WHAT YOU HAVE TO DO
Nothing below is to be printed except the lines between the line holding "Screen dimensions: 1920x1080 How" and the line holding "Uncheck Include mail-in rebates", inclusive, each exactly as it appears.

########################################

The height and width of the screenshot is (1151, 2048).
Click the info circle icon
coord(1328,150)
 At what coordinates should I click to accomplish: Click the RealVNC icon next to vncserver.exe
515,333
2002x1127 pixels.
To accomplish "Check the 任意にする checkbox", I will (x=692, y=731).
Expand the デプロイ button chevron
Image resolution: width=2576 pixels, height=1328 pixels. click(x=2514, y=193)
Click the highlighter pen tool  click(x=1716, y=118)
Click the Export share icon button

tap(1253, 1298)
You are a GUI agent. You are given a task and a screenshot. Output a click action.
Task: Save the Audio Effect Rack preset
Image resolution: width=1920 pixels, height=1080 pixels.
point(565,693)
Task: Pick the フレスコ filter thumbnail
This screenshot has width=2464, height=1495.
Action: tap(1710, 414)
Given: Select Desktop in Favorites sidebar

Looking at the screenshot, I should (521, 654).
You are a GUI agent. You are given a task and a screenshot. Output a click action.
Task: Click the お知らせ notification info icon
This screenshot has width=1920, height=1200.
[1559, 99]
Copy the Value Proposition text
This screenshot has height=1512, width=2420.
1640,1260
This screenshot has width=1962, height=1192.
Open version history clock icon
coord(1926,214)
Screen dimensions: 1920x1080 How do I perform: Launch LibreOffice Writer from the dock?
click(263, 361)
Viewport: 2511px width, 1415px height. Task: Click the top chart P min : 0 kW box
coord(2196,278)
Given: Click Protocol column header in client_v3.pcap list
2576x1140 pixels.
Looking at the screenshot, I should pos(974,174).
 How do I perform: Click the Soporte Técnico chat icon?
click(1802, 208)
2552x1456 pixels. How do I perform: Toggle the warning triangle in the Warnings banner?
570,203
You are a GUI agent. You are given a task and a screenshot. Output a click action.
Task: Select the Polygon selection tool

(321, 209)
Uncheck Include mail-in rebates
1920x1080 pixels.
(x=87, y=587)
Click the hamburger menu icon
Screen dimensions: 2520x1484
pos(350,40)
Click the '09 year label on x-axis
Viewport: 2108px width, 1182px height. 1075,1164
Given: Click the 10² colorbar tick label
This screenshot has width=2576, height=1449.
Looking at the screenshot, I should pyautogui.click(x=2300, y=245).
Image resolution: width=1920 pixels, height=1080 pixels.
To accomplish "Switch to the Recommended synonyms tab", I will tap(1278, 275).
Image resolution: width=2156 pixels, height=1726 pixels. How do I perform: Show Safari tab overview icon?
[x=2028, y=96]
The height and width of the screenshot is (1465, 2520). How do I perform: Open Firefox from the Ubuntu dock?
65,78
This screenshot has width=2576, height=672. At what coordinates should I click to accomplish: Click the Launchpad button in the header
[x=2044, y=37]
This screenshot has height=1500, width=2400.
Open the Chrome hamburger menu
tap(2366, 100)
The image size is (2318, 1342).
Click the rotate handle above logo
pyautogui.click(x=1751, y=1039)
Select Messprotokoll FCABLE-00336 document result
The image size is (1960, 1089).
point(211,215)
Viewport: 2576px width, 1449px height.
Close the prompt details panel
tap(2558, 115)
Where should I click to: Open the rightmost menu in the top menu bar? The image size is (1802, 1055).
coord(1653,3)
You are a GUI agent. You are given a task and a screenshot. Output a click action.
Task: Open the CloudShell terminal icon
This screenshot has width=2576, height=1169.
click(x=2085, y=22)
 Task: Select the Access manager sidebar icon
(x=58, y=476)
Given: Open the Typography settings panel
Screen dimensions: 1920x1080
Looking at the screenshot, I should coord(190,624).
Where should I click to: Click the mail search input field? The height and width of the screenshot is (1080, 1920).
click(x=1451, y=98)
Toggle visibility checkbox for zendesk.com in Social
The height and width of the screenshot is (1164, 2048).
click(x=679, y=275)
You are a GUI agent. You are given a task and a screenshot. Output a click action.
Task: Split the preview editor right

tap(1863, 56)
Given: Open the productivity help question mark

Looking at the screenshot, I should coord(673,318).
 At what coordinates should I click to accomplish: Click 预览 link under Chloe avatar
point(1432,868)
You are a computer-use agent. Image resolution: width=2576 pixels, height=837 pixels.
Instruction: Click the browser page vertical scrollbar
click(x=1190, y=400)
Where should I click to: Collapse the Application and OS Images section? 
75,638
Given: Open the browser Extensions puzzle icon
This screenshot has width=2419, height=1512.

########################################

FINISHED TASK
Screen dimensions: 1920x1080 How do I perform: Launch LibreOffice Writer from the dock?
click(263, 361)
Viewport: 2511px width, 1415px height. Task: Click the top chart P min : 0 kW box
coord(2196,278)
Given: Click Protocol column header in client_v3.pcap list
2576x1140 pixels.
Looking at the screenshot, I should pos(974,174).
 How do I perform: Click the Soporte Técnico chat icon?
click(1802, 208)
2552x1456 pixels. How do I perform: Toggle the warning triangle in the Warnings banner?
570,203
You are a GUI agent. You are given a task and a screenshot. Output a click action.
Task: Select the Polygon selection tool

(321, 209)
Uncheck Include mail-in rebates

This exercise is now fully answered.